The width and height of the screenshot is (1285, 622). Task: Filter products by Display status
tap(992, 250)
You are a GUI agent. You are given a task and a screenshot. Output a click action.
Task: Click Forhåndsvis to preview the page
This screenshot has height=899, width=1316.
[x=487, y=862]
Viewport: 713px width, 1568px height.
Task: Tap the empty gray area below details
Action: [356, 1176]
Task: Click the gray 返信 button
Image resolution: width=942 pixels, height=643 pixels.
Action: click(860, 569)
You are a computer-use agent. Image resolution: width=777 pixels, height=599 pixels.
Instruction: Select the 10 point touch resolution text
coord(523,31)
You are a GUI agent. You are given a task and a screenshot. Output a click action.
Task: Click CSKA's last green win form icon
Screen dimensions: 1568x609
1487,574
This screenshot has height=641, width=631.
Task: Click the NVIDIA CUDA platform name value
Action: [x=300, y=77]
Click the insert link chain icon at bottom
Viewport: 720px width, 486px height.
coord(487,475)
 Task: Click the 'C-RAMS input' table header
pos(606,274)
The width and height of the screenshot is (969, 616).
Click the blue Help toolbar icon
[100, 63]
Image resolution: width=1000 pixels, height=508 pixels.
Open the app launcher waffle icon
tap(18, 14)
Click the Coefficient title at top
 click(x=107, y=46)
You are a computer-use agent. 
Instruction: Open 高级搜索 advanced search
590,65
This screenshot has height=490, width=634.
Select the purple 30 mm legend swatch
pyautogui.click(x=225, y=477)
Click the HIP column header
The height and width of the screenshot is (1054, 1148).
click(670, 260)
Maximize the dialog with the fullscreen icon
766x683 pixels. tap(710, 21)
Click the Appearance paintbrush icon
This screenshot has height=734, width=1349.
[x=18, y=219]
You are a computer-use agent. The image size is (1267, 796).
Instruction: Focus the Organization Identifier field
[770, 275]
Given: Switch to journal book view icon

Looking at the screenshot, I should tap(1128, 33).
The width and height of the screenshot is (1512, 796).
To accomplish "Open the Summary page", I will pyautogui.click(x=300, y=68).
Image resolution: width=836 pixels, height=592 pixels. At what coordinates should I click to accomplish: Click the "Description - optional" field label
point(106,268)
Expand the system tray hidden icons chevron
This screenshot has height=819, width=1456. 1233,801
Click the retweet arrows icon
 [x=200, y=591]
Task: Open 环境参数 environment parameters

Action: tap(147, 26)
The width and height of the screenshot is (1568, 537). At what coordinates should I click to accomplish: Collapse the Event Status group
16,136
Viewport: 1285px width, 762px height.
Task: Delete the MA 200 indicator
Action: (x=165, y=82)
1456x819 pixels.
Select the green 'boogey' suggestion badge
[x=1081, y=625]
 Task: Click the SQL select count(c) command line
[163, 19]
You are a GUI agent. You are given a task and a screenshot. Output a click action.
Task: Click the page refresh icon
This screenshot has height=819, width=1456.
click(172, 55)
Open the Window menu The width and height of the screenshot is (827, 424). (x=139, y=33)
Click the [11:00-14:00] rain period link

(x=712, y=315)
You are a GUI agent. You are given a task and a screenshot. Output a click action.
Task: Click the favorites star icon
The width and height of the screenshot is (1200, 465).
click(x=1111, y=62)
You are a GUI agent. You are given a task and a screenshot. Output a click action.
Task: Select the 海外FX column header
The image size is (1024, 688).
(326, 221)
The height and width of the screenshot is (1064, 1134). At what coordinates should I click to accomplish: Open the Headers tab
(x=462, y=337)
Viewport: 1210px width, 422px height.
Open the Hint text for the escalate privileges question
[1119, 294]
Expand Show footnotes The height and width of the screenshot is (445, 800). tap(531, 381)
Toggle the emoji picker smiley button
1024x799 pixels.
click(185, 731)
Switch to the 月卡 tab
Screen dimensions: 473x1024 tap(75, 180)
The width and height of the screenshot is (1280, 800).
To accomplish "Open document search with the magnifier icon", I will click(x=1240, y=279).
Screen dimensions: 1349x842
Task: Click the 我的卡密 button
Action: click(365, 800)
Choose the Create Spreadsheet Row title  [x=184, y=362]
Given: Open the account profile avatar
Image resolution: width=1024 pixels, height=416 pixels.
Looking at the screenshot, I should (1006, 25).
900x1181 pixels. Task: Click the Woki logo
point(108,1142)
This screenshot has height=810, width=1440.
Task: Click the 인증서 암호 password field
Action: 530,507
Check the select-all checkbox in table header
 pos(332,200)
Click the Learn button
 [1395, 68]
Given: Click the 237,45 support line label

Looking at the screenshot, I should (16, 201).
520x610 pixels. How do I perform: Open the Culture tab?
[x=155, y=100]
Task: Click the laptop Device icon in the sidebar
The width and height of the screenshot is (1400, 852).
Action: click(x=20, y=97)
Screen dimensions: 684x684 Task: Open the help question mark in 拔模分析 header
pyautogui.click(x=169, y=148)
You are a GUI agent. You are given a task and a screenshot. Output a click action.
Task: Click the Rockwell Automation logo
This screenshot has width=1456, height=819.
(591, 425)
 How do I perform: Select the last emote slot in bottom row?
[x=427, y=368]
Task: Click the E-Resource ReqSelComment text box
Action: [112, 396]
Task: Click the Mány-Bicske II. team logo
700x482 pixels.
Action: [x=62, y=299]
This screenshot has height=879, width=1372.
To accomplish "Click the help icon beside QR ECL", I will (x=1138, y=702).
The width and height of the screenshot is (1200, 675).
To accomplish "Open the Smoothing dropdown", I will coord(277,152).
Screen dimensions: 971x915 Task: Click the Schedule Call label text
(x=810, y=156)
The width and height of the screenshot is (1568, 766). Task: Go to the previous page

--

What this task involves:
Copy out the whole listing above, line for line, with no changes.

Written answer:
The width and height of the screenshot is (1285, 622). Task: Filter products by Display status
tap(992, 250)
You are a GUI agent. You are given a task and a screenshot. Output a click action.
Task: Click Forhåndsvis to preview the page
This screenshot has height=899, width=1316.
[x=487, y=862]
Viewport: 713px width, 1568px height.
Task: Tap the empty gray area below details
Action: [356, 1176]
Task: Click the gray 返信 button
Image resolution: width=942 pixels, height=643 pixels.
Action: click(860, 569)
You are a computer-use agent. Image resolution: width=777 pixels, height=599 pixels.
Instruction: Select the 10 point touch resolution text
coord(523,31)
You are a GUI agent. You are given a task and a screenshot. Output a click action.
Task: Click CSKA's last green win form icon
Screen dimensions: 1568x609
1487,574
This screenshot has height=641, width=631.
Task: Click the NVIDIA CUDA platform name value
Action: [x=300, y=77]
Click the insert link chain icon at bottom
Viewport: 720px width, 486px height.
coord(487,475)
 Task: Click the 'C-RAMS input' table header
pos(606,274)
The width and height of the screenshot is (969, 616).
Click the blue Help toolbar icon
[100, 63]
Image resolution: width=1000 pixels, height=508 pixels.
Open the app launcher waffle icon
tap(18, 14)
Click the Coefficient title at top
 click(x=107, y=46)
You are a computer-use agent. 
Instruction: Open 高级搜索 advanced search
590,65
This screenshot has height=490, width=634.
Select the purple 30 mm legend swatch
pyautogui.click(x=225, y=477)
Click the HIP column header
The height and width of the screenshot is (1054, 1148).
click(670, 260)
Maximize the dialog with the fullscreen icon
766x683 pixels. tap(710, 21)
Click the Appearance paintbrush icon
This screenshot has height=734, width=1349.
[x=18, y=219]
You are a computer-use agent. The image size is (1267, 796).
Instruction: Focus the Organization Identifier field
[770, 275]
Given: Switch to journal book view icon

Looking at the screenshot, I should tap(1128, 33).
The width and height of the screenshot is (1512, 796).
To accomplish "Open the Summary page", I will pyautogui.click(x=300, y=68).
Image resolution: width=836 pixels, height=592 pixels. At what coordinates should I click to accomplish: Click the "Description - optional" field label
point(106,268)
Expand the system tray hidden icons chevron
This screenshot has height=819, width=1456. 1233,801
Click the retweet arrows icon
 [x=200, y=591]
Task: Open 环境参数 environment parameters

Action: tap(147, 26)
The width and height of the screenshot is (1568, 537). At what coordinates should I click to accomplish: Collapse the Event Status group
16,136
Viewport: 1285px width, 762px height.
Task: Delete the MA 200 indicator
Action: (x=165, y=82)
1456x819 pixels.
Select the green 'boogey' suggestion badge
[x=1081, y=625]
 Task: Click the SQL select count(c) command line
[163, 19]
You are a GUI agent. You are given a task and a screenshot. Output a click action.
Task: Click the page refresh icon
This screenshot has height=819, width=1456.
click(172, 55)
Open the Window menu The width and height of the screenshot is (827, 424). (x=139, y=33)
Click the [11:00-14:00] rain period link

(x=712, y=315)
You are a GUI agent. You are given a task and a screenshot. Output a click action.
Task: Click the favorites star icon
The width and height of the screenshot is (1200, 465).
click(x=1111, y=62)
You are a GUI agent. You are given a task and a screenshot. Output a click action.
Task: Select the 海外FX column header
The image size is (1024, 688).
(326, 221)
The height and width of the screenshot is (1064, 1134). At what coordinates should I click to accomplish: Open the Headers tab
(x=462, y=337)
Viewport: 1210px width, 422px height.
Open the Hint text for the escalate privileges question
[1119, 294]
Expand Show footnotes The height and width of the screenshot is (445, 800). tap(531, 381)
Toggle the emoji picker smiley button
1024x799 pixels.
click(185, 731)
Switch to the 月卡 tab
Screen dimensions: 473x1024 tap(75, 180)
The width and height of the screenshot is (1280, 800).
To accomplish "Open document search with the magnifier icon", I will click(x=1240, y=279).
Screen dimensions: 1349x842
Task: Click the 我的卡密 button
Action: click(365, 800)
Choose the Create Spreadsheet Row title  [x=184, y=362]
Given: Open the account profile avatar
Image resolution: width=1024 pixels, height=416 pixels.
Looking at the screenshot, I should (1006, 25).
900x1181 pixels. Task: Click the Woki logo
point(108,1142)
This screenshot has height=810, width=1440.
Task: Click the 인증서 암호 password field
Action: 530,507
Check the select-all checkbox in table header
 pos(332,200)
Click the Learn button
 [1395, 68]
Given: Click the 237,45 support line label

Looking at the screenshot, I should (16, 201).
520x610 pixels. How do I perform: Open the Culture tab?
[x=155, y=100]
Task: Click the laptop Device icon in the sidebar
The width and height of the screenshot is (1400, 852).
Action: click(x=20, y=97)
Screen dimensions: 684x684 Task: Open the help question mark in 拔模分析 header
pyautogui.click(x=169, y=148)
You are a GUI agent. You are given a task and a screenshot. Output a click action.
Task: Click the Rockwell Automation logo
This screenshot has width=1456, height=819.
(591, 425)
 How do I perform: Select the last emote slot in bottom row?
[x=427, y=368]
Task: Click the E-Resource ReqSelComment text box
Action: [112, 396]
Task: Click the Mány-Bicske II. team logo
700x482 pixels.
Action: [x=62, y=299]
This screenshot has height=879, width=1372.
To accomplish "Click the help icon beside QR ECL", I will (x=1138, y=702).
The width and height of the screenshot is (1200, 675).
To accomplish "Open the Smoothing dropdown", I will coord(277,152).
Screen dimensions: 971x915 Task: Click the Schedule Call label text
(x=810, y=156)
The width and height of the screenshot is (1568, 766). Task: Go to the previous page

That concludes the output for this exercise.